§ **Problem statement**: Could you write out the listing below again, exactly?

§ **Data under study**:
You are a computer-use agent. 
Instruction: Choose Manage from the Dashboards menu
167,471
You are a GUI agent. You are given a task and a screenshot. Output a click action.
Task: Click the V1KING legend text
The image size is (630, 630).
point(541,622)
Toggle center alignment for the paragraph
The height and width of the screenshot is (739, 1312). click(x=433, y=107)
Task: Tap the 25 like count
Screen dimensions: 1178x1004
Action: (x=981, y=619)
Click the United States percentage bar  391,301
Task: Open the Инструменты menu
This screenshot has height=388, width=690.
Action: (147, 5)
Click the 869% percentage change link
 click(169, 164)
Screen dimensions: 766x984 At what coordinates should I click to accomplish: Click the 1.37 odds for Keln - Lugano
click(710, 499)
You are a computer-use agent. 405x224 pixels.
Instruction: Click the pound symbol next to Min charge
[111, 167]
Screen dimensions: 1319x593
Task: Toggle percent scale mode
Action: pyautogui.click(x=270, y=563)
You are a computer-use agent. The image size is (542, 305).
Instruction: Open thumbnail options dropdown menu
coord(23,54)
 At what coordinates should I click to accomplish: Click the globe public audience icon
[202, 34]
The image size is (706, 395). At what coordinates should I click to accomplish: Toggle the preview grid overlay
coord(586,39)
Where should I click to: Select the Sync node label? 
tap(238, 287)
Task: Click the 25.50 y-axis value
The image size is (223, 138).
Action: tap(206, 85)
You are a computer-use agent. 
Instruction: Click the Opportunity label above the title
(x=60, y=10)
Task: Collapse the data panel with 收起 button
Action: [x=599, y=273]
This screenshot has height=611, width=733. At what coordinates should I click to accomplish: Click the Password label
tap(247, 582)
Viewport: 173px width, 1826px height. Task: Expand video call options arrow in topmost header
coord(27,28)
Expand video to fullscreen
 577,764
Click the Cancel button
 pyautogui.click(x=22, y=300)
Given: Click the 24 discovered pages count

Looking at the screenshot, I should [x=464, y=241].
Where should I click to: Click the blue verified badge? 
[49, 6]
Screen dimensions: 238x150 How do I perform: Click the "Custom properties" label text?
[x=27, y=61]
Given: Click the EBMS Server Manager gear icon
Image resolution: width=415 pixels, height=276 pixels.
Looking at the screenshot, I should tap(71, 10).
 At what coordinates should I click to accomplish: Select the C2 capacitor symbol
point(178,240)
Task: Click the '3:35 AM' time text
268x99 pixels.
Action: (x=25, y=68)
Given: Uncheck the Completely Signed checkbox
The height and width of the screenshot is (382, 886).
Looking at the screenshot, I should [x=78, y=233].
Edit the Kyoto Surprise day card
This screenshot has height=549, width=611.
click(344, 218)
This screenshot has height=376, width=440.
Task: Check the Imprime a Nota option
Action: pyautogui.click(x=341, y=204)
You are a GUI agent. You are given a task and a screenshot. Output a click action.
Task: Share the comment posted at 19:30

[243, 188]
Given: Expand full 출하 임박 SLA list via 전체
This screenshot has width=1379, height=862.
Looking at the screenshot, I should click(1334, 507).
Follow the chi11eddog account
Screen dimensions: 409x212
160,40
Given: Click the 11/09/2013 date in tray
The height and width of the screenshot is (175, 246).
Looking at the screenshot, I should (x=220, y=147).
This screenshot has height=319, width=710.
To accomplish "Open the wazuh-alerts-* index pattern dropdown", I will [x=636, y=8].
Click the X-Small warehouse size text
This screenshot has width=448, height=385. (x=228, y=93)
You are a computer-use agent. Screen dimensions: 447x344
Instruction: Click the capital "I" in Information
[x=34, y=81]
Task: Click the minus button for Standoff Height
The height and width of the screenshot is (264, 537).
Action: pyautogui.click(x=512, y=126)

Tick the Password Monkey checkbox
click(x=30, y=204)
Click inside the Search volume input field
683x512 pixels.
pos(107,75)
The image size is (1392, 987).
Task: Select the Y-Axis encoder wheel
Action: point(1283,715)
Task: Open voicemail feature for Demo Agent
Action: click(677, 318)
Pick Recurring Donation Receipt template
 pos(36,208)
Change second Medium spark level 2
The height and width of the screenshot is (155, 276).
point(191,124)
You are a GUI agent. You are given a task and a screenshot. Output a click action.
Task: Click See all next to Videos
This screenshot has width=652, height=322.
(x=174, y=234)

§ **Exercise result**:
You are a computer-use agent. 
Instruction: Choose Manage from the Dashboards menu
167,471
You are a GUI agent. You are given a task and a screenshot. Output a click action.
Task: Click the V1KING legend text
The image size is (630, 630).
point(541,622)
Toggle center alignment for the paragraph
The height and width of the screenshot is (739, 1312). click(x=433, y=107)
Task: Tap the 25 like count
Screen dimensions: 1178x1004
Action: (x=981, y=619)
Click the United States percentage bar  391,301
Task: Open the Инструменты menu
This screenshot has height=388, width=690.
Action: (147, 5)
Click the 869% percentage change link
 click(169, 164)
Screen dimensions: 766x984 At what coordinates should I click to accomplish: Click the 1.37 odds for Keln - Lugano
click(710, 499)
You are a computer-use agent. 405x224 pixels.
Instruction: Click the pound symbol next to Min charge
[111, 167]
Screen dimensions: 1319x593
Task: Toggle percent scale mode
Action: pyautogui.click(x=270, y=563)
You are a computer-use agent. The image size is (542, 305).
Instruction: Open thumbnail options dropdown menu
coord(23,54)
 At what coordinates should I click to accomplish: Click the globe public audience icon
[202, 34]
The image size is (706, 395). At what coordinates should I click to accomplish: Toggle the preview grid overlay
coord(586,39)
Where should I click to: Select the Sync node label? 
tap(238, 287)
Task: Click the 25.50 y-axis value
The image size is (223, 138).
Action: tap(206, 85)
You are a computer-use agent. 
Instruction: Click the Opportunity label above the title
(x=60, y=10)
Task: Collapse the data panel with 收起 button
Action: [x=599, y=273]
This screenshot has height=611, width=733. At what coordinates should I click to accomplish: Click the Password label
tap(247, 582)
Viewport: 173px width, 1826px height. Task: Expand video call options arrow in topmost header
coord(27,28)
Expand video to fullscreen
 577,764
Click the Cancel button
 pyautogui.click(x=22, y=300)
Given: Click the 24 discovered pages count

Looking at the screenshot, I should [x=464, y=241].
Where should I click to: Click the blue verified badge? 
[49, 6]
Screen dimensions: 238x150 How do I perform: Click the "Custom properties" label text?
[x=27, y=61]
Given: Click the EBMS Server Manager gear icon
Image resolution: width=415 pixels, height=276 pixels.
Looking at the screenshot, I should tap(71, 10).
 At what coordinates should I click to accomplish: Select the C2 capacitor symbol
point(178,240)
Task: Click the '3:35 AM' time text
268x99 pixels.
Action: (x=25, y=68)
Given: Uncheck the Completely Signed checkbox
The height and width of the screenshot is (382, 886).
Looking at the screenshot, I should [x=78, y=233].
Edit the Kyoto Surprise day card
This screenshot has height=549, width=611.
click(344, 218)
This screenshot has height=376, width=440.
Task: Check the Imprime a Nota option
Action: pyautogui.click(x=341, y=204)
You are a GUI agent. You are given a task and a screenshot. Output a click action.
Task: Share the comment posted at 19:30

[243, 188]
Given: Expand full 출하 임박 SLA list via 전체
This screenshot has width=1379, height=862.
Looking at the screenshot, I should click(1334, 507).
Follow the chi11eddog account
Screen dimensions: 409x212
160,40
Given: Click the 11/09/2013 date in tray
The height and width of the screenshot is (175, 246).
Looking at the screenshot, I should (x=220, y=147).
This screenshot has height=319, width=710.
To accomplish "Open the wazuh-alerts-* index pattern dropdown", I will [x=636, y=8].
Click the X-Small warehouse size text
This screenshot has width=448, height=385. (x=228, y=93)
You are a computer-use agent. Screen dimensions: 447x344
Instruction: Click the capital "I" in Information
[x=34, y=81]
Task: Click the minus button for Standoff Height
The height and width of the screenshot is (264, 537).
Action: pyautogui.click(x=512, y=126)

Tick the Password Monkey checkbox
click(x=30, y=204)
Click inside the Search volume input field
683x512 pixels.
pos(107,75)
The image size is (1392, 987).
Task: Select the Y-Axis encoder wheel
Action: point(1283,715)
Task: Open voicemail feature for Demo Agent
Action: click(677, 318)
Pick Recurring Donation Receipt template
 pos(36,208)
Change second Medium spark level 2
The height and width of the screenshot is (155, 276).
point(191,124)
You are a GUI agent. You are given a task and a screenshot. Output a click action.
Task: Click See all next to Videos
This screenshot has width=652, height=322.
(x=174, y=234)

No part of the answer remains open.